Остаточные эманации? Булавка? Мало ли, что на булавке той было. Некромант? И его слова под сомнение поставят, как и сам дар, который явно дефективен. А стало быть, и заключение оспорить можно. Нет, самого Туржина подвинут. Переведут куда-нибудь подальше да и забудут. Кому он нужен, такой, не справившийся?
Но…
- Убери, - попросил Бекшеев. – Завтра… посади его на поезд. Только проследи, чтоб и вправду уехал. А то… мало ли что.
Кивок.
И тишина.
Семь имен, и все незнакомые… надо спрашивать. Надо искать тех, кто жил в городе до войны. И после. Тех, кто мог бы знать женщин.
И возможно, не только их.
Машина остановилась резко. И Бекшеева швырнуло вперед, он упал бы, если бы не Тихоня. Успевший подхватить.
- Что за…
Девочка зарычала…
Подобралась Зима. А в руке Тихони появился револьвер.
Что за…
Ловушка?
Додумать не получилось. Звериный рев сотряс округу. Низкий вибрирующий звук прошел сквозь металл и промасленную ткань, сквозь одежду и людей, заставив испытать древний, забытый уже страх. Страх человека перед хищником. Ослабели колени. И сердце ухнуло куда-то вниз. И в голове осталась одна-единственная мысль: бежать.
Держалась она недолго.
До первого выстрела.
Хлопнул он раз.
И другой… Васька! В кабине мальчишка. И некромант. И Софья…

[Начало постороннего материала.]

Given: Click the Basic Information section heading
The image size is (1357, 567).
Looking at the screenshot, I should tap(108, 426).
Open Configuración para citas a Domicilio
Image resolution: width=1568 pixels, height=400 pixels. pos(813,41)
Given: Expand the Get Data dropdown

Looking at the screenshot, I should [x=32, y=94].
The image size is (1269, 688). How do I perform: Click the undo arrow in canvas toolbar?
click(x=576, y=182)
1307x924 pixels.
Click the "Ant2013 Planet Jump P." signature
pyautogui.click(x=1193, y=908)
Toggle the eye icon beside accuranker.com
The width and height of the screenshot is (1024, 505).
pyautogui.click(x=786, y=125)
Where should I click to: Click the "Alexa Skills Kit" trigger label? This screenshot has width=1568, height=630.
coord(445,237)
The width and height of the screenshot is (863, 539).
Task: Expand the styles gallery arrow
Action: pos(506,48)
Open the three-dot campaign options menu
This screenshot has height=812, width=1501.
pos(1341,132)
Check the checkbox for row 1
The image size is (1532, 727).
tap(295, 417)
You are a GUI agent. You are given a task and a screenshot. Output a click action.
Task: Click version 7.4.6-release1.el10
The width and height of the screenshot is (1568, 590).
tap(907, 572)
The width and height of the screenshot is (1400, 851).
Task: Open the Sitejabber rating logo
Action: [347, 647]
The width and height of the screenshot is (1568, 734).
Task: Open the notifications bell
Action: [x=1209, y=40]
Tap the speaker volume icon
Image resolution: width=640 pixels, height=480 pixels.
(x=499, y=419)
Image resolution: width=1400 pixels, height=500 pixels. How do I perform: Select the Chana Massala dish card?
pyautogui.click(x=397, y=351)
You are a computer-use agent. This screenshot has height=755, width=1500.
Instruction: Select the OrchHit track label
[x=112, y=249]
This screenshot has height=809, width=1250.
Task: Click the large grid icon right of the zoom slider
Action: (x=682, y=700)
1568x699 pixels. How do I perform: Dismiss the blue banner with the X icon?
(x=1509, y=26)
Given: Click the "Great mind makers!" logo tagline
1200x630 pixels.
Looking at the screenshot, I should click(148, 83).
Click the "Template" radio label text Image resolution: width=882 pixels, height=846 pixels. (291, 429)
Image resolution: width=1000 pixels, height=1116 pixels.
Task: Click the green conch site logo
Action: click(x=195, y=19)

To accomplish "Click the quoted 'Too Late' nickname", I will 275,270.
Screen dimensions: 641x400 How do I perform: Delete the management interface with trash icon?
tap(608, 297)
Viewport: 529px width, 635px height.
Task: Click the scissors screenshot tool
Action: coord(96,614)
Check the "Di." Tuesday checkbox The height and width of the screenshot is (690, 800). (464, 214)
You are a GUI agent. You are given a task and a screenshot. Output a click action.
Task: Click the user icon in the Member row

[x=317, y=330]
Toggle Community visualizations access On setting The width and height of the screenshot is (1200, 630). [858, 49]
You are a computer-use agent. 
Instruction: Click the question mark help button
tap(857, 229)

Тихоня рванул вперед, а к рыку зверя добавился другой, злой голос. Девочка…
- Что это… за…
- Кто, - Зима побелела. – Медведи, выходит, тут все-таки водятся…
Глава 37 Зверь
Глава 37 Зверь
«Охота на медведя – одна из самых опасных, ибо медведь – зверь непростой. Он наделен немалою силой, а еще хитер, осторожен и вынослив. Не раз и не два случалось, что охотник, уверившись в собственном везении, становился…»
«Об охоте на медведя», заметка в «Охотнике»
Медведи.
Медведей я видела пару раз. Первый – давно уже, когда мы с сестрой и подружками за ягодами пошли. К болоту. Матушка говорила, чтоб далеко в лес не забирались, да мы и не хотели, как-то оно само вышло. Ходили-бродили, а потом наткнулись на ягодник, да какой… ковром расстилался под ногами. И весь-то ягодой усыпан, крупною, темною. Каждая – с бусину.
Мы и собирали.
Я и то увлеклась. А потом ягодник оборвался, и мы оказались на кромке болота. Первой мыслью было, что до деревни пара верст, не меньше. Умаешься идти. И мы там же, перед болотом, присели отдохнуть. Хлеб вот достали, с маслом, сало, иную снедь, которую обычно в лес брали. Я сала не любила. И вовсе…
Какой же я была капризною…
Тогда медведь вышел к нам. То ли запах еды учуял, то ли ягодник его манил. Может, он вовсе полагал его своею вотчиной. А тут какие-то девчонки непонятные.
Главное, что не услышали мы его.
Сидели. Болтали.
Смеялись.
А потом я подняла взгляд и… он стоял в шагах десяти. Огромный матерый зверь с черною шкурой, исписанной шрамами. Он был стар и знаком с людьми.
И не боялся их.
А мы… мы так и застыли, понимая, что бежать уже поздно. Медведь, он ведь только кажется неуклюжим. На самом деле он быстрый и ловкий.
И умный.
Кто-то икнул. Кто-то всхлипнул… а я вдруг поняла, что держу в руке кусок хлеба. И почему-то, видать со страху и дури, которой во мне всегда было в излишке, в голову пришло, что надо с ним поделиться. Что тогда-то он не тронет, а уйдет, куда шел.
Я и поднялась.
И сделала шаг. Затем другой… я не сводила глаз с него. А он смотрел на меня. И… и наверное, мне повезло. Точнее, я знаю, что повезло так, как никому прежде, ведь зверь не бросился. Он бы смял меня одним ударом лапы. А он… просто смотрел.